Zone¶
The Zone object defines the configuration for a single DNS zone. A Zone defines the default TTL and Origin of the records. A list of records define the responses. Most standard record types are supported.
Additionally, a Zone contains a source packet filter to restrict search matches. This can be used to define different DNS zones by network region.
The Zone object contains a Priority field that orders the zones to sequence look-ups. The Zone also has a Continue field to indicate if it should stop processing at this Zone upon origin match, but not record match.
The Zone objects contains a list of Forwarders to apply send the request.
When a DNS request is arrives, the zones are sorted by Priority. For each Zone in the system,
- If Filters are present, check for a match. If match fails, continue to next zone.
- If the Zone's Origin doesn't match, continue to the next zone.
- Check for matching zone data. If a match is made, return the answer.
- If Forwarders are present, try to get an answer from the forwards.

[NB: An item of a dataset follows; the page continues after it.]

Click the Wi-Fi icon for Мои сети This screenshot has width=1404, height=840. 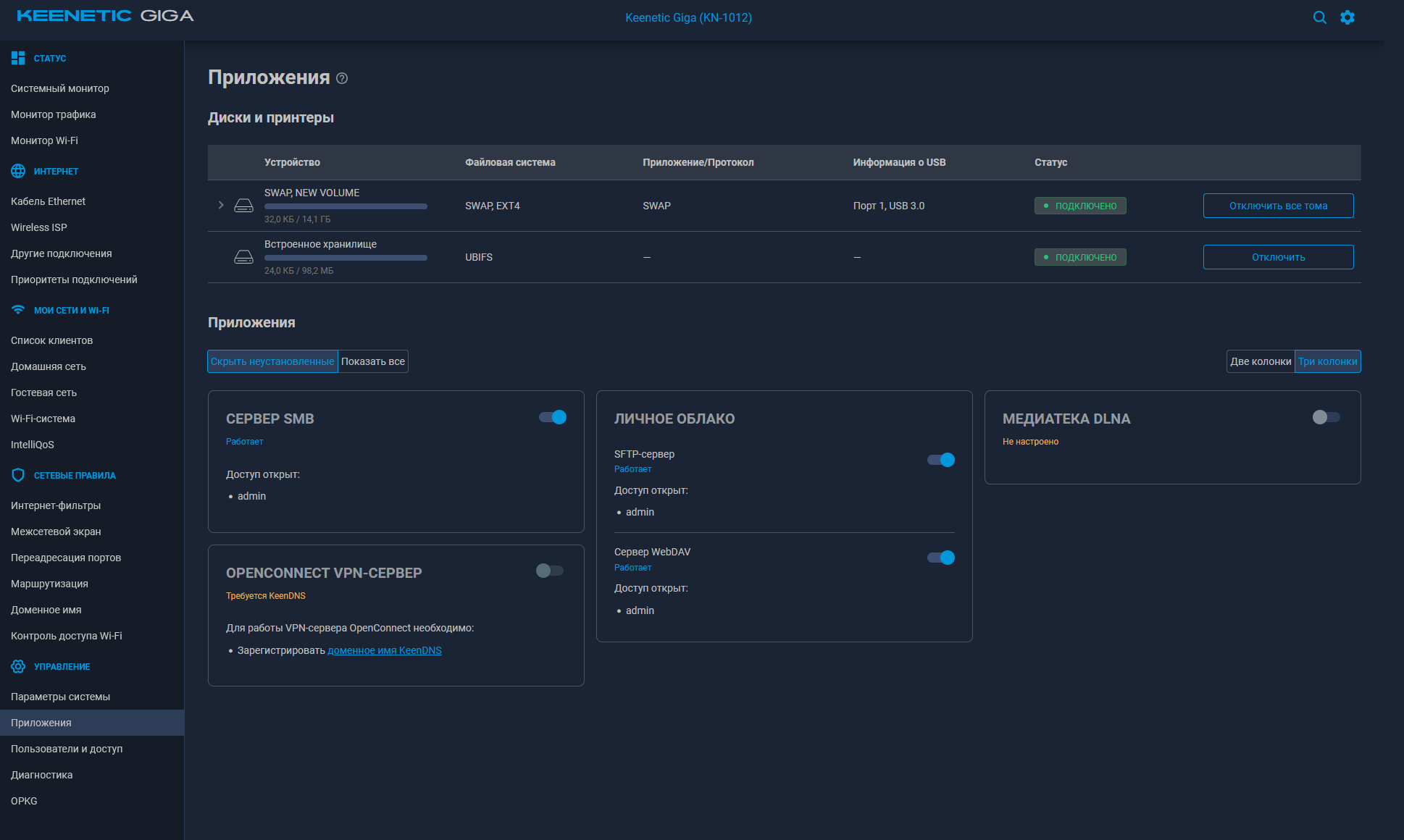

If an answer is provided, then return that answer.
- Check the Continue flag is true, continue to the next zone.
- Stop processing and return a negivate match.
The Zone records follow the DNS RFC standards and can be imported through the CLI by processing standard zone files.

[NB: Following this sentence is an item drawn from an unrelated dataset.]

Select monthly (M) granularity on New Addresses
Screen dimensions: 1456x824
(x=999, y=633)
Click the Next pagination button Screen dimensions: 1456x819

There are three additional features of Zones.
Recursive DNS¶
A common pattern with DNS is having per-machine FQDNs that resolve to the address of the machine through public DNS.
If the Digital Rebar endpoint is located at drp.example.com
, a NS record can be created on your public DNS provider with value drp.example.com
.
This will allow a machine with name machine.drp.example.com
and DRP Zone A record with name eval:{{.Machine.Name}}
and value {{.Machine.Address}}
to resolve to the machine's address from public access.
Auto Reservation Records¶
When a Reservation record is created, deleted, or updated, the reservation is examined with its optional subnet to construct an A record for that reservation.

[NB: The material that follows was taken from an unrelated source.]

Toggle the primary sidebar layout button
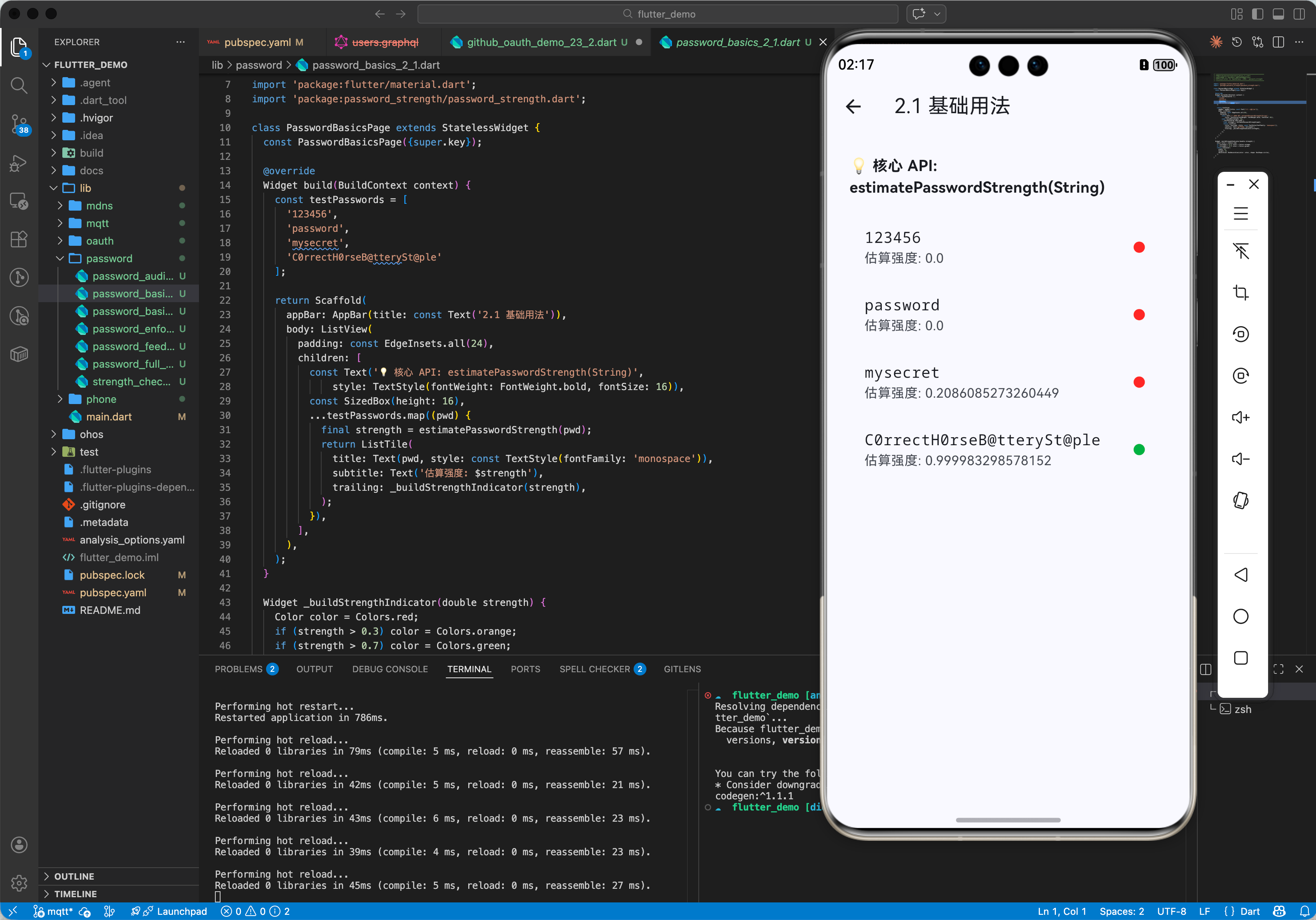 [x=1257, y=14]
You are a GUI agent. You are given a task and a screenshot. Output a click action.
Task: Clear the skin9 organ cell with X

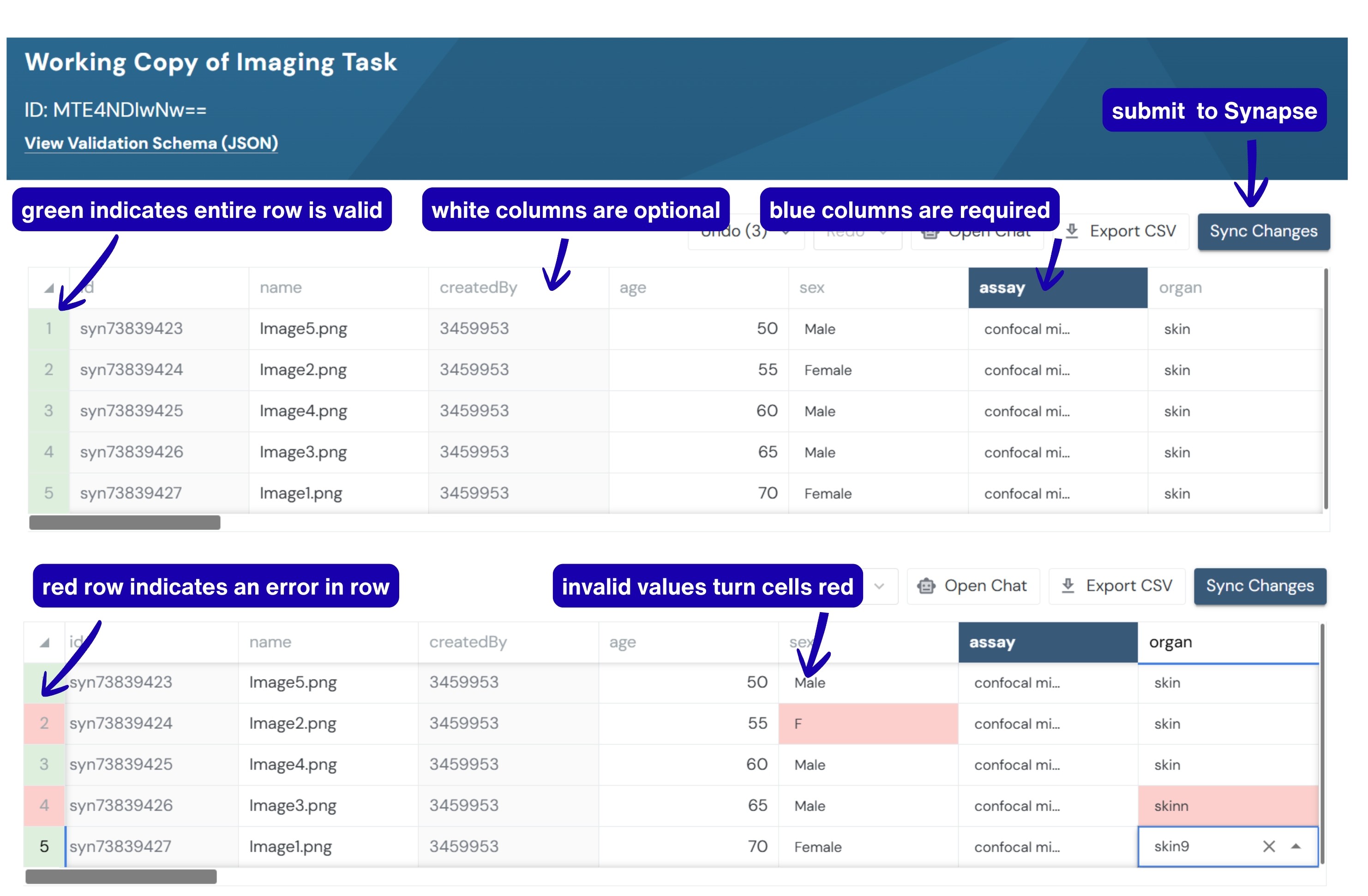click(x=1269, y=846)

For example, a reservation that has directly or through its subnet an IP address, a domain name, and a hostname, will get a record to the containing Zone by matching the Zone's Origin.
Auto PTR Records¶
The PTR records and their in-addr zones are created automatically and updated as the A and AAAA records are updated. PTR Zones can be created but the order of the zones needs to be consider to get desired operations.
Dynamic Records¶
Digital Rebar Provision is a templating engine and this applies to the Zones as well. Custom records can be created that have evaluations in them. This can be used to dynamically add records based upon Machine, Resource Broker, or Cluster data. The main use case is A and AAAA record construction.
This ZoneRecord will add an appropriate record for machines that match the Zone's origin.
ZoneRecord:
- Type: A
- Name:
eval:{{.Machine.Name}}
- Value:
{{.Machine.Address}}
ZoneRecord with params:
- Type: A
- Name:
eval:{{.Machine.Name}}.{{.Param "dns-domain"}}
- Value:
{{.Machine.Address}}
This record says that for any Machine, Cluster, or Resource Broker object that has a Name field that would match the Zone's Origin, add an A record with a value of the Machine's Address field.
The search of objects is caused by the eval:
value in the Name
field. Any of the normal template Machine expansions from the rendering system is available.